Monday, 11 April 2011

Where does my PhD sit?

At this year's 2011 conference of the UK Association for Information Systems, the keynote speaker, David Wainwright of Northumbria University, presented a lecture on the PhD Odyssey: Information Systems, Adventure and Adversity by comparing the PhD journey with that of Odysseus, full of troubles, trials and tribulations, an apt analogy. One of the Odysseus' distractions was Circe, a villaneous and bewitching goddess who turned Odysseus' men into swine. Wainwright's argument was that a PhD student can be betwitched by the focus of the PhD. He presented a diagram, which from my notes I sketch here, where the implication seems to be that your PhD focus might be in any one of these blobs. It's an interesting diagram because it incorporates so much of the overlap between areas relevant to information systems, the central three being
  1. Digital Media
  2. Information Systems
  3. Computing
My initial reaction was that my research sits in the business management blob, but perhaps it actually sits in the interaction between management practitioners and computing practitioners, because although I start from the use and adaptation of IS for organisations, what I'm really interested in is the relationship of people in different organisations on the same project, and such people include management practitioners and computing practitioners, often the computing practitioners being external. So my focus isn't in a blob, but in the interaction between blogs.

8 comments:

lizit said...

That's interesting. I think I'm going to have a go at diagramming my blogs and where my DPhil fits! The triangle at the top of your diagram interests me. Is that saying something about the way a discipline spawns sub-groupings or about the relationship and interaction between different foci. As somebody working in a multi-disciplinary area, looks like some ideas there worth playing with.

eLizH said...

Liz, what diagramming software do you use?

lizit said...

Inspiration usually - which I think is what you were using?

eLizH said...

Yes - I swear by it - it helped me to develop my initial theoretical model of the literature. And then some months later when my supervisors asked about the literature I had all the references hidden behind the blobs in the notes and could refer back to them.

lizit said...

I've been using it for years, ever since I went to an OU dyslexia workshop and realised it was the software that I must have.
I love its flexibility - superb for notes, outlining, planning, etc, but also brilliant for creating other diagrams. I've got a whole stash of diagrams I've created as part of the research process.
The only drawback is the price tag, but I consider it more than worth it!

eLizH said...

Liz - the triangle seemed to be Wainwright's central focus, and if I remember what he said right, then the other blobs were alternative areas that a conference for information systems would include. That is, if you're studying information systems, then there are various areas in which you might focus your work.
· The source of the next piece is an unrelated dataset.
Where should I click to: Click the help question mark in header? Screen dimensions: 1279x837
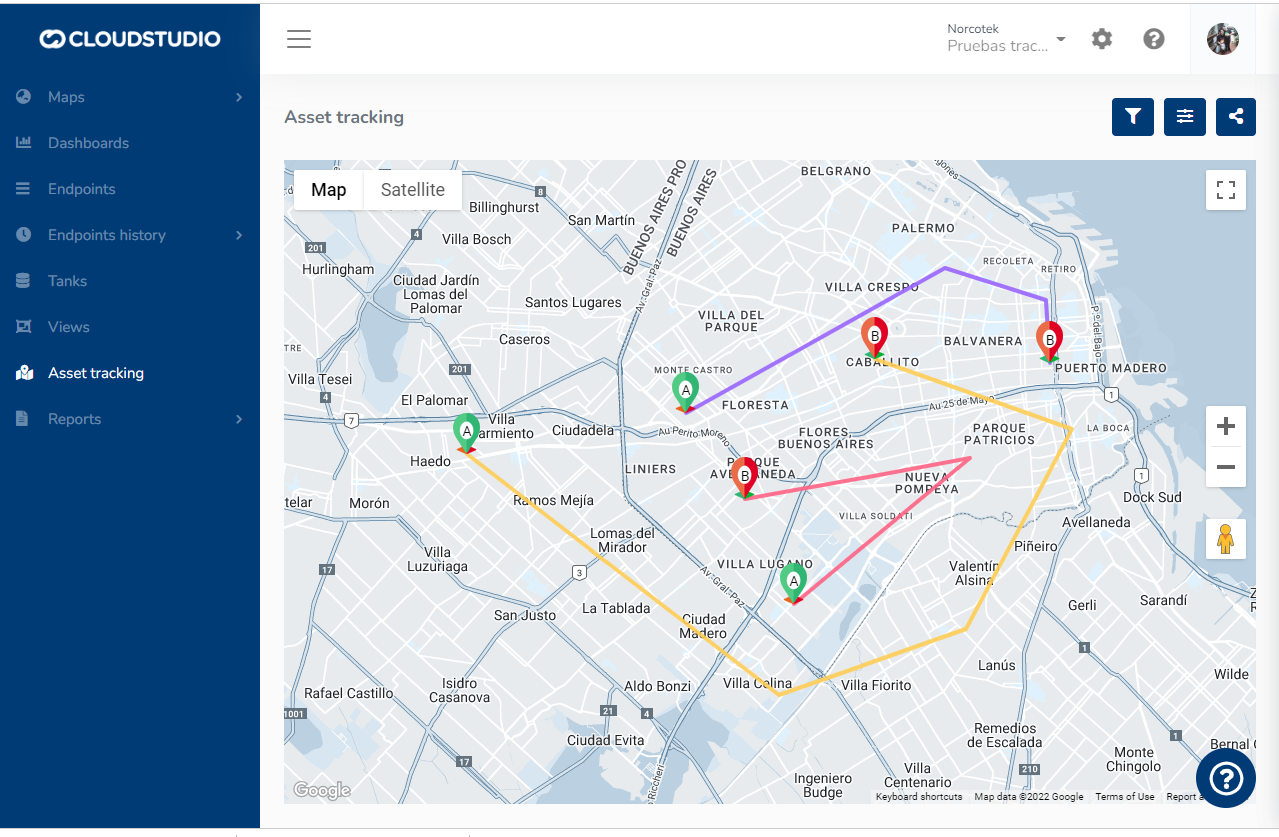1153,39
I've seen similar diagrams before, on doctoral training workshops, as examples of where a particular piece of research might fit in, and tried to draw one for the literature review of my thesis, but I hadn't thought of drawing the IS/IT/IM field.

eLizH said...

Interesting you said you got it from a dyslexia workshop, because a dyslexic student I was responsible as an advisor for gave me a free copy, arguing that he needed it for his exam, and the OUBS wouldn't let him use it. As I wasn't writing then, I hardly used it so didn't appreciate it enough to tell him and thank him. If I were now in touch with him, I'd thank him wholeheartedly.

lizit said...

I don't know what happens now, but I got the impression at the time (several years ago) that Inspiration was regularly recommended as part of the software package given to students with dyslexia eligible for DSA. It would seem grossly unfair to provide software to enable students to structure their work and then not allow its use in an exam situation, especially if it had become their normal way of working!